Monday, August 24, 2009

Another Revisiting Session

This evening I went and walked around the yard of the place I moved out of 17 years ago, with the owner not home. I didn't go in the barn, though, just peeked in. The owner as much as said I could come any time, but I was hoping he'd be home so I could go in the barn and maybe even the house.

I oohed and ahed over different trees that are slightly more rugged now but mostly the same... and a dip in the ground that I suspect is the remains of a garden I dug... because my idea of digging a garden was to jump on the shovel to cut out squares of sod, then pick up those squares of sod and stack them to the side. There also may be a nest of marbles in that spot.

Some part of me even imagines that somewhere in the house is still a little matchbox police car that plays a siren when you press the wheels. Because in our last few months there, I lost track of that car, which was by far the coolest matchbox car we had. And I latched onto the idea that, certainly when we moved, it would turn up because all the furniture would be pulled away from the walls, etc. But I wasn't home when the final move was made.

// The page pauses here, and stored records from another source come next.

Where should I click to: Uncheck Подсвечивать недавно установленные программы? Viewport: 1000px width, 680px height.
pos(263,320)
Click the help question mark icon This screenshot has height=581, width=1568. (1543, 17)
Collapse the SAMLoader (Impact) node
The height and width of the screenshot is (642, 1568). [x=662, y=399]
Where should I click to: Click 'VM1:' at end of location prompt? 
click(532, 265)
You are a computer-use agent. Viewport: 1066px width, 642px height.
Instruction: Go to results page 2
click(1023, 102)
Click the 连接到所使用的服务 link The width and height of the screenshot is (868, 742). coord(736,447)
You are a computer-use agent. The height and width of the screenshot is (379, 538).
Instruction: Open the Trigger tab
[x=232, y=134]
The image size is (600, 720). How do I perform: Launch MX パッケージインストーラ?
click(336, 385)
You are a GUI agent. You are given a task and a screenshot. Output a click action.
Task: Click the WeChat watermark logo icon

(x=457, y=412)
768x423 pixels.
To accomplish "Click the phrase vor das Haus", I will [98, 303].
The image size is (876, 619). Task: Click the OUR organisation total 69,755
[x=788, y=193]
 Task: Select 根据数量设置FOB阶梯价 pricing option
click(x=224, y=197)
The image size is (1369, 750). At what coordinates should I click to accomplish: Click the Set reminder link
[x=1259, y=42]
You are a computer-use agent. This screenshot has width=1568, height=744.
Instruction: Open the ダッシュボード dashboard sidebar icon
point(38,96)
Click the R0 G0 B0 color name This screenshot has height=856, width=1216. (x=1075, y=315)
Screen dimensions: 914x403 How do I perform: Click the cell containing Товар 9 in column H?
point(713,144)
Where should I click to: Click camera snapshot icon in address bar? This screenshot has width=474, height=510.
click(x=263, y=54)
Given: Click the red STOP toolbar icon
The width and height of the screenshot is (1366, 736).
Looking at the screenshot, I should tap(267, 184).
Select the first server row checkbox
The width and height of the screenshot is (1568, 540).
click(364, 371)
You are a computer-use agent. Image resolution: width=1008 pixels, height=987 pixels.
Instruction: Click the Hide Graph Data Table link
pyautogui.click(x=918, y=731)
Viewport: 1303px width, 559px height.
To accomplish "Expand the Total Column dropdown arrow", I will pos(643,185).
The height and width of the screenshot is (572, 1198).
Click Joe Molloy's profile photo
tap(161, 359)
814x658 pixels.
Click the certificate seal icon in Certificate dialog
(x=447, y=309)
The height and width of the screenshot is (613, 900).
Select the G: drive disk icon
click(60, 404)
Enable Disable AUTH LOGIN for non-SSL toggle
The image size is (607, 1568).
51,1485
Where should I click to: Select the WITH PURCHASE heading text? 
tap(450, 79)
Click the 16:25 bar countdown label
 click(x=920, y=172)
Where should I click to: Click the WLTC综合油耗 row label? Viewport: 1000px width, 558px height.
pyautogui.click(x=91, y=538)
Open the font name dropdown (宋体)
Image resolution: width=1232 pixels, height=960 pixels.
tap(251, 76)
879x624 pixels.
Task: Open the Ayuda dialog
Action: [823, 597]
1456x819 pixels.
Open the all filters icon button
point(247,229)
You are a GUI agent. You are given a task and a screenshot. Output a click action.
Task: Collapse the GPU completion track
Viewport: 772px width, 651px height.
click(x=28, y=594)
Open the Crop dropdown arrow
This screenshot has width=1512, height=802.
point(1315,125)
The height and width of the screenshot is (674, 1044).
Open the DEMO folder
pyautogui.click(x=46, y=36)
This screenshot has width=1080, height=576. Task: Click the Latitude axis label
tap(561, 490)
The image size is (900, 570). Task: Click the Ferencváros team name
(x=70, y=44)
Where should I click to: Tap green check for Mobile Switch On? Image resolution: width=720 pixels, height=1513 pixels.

I would really really love to walk around inside the barn. I don't have to, though. By walking around the yard, and barely peeking in the barn door, I am assured that my memories of the barn are sound. They are so whole, that it's almost as good as if I actually did get to go in there.
It's just unbelievable to me that our minds can store such vivid realities into memory. The entire property could have been, say, burned to the ground. And there my memory would be, uncertain, but there. But it just so happens to be there, almost exactly like it used to be, and so my memory is verified.

I left a gushy note in the owner's mailbox thanking him for making the place beautiful again, briefly cataloging my walk around the yard. Because there are certain ideals I hold regarding community and human interaction, and one part of that embracing Narrative as a natural part of communication. The mother in me says "even if it weirds people out, there are less detectable, but more long-term, good effects."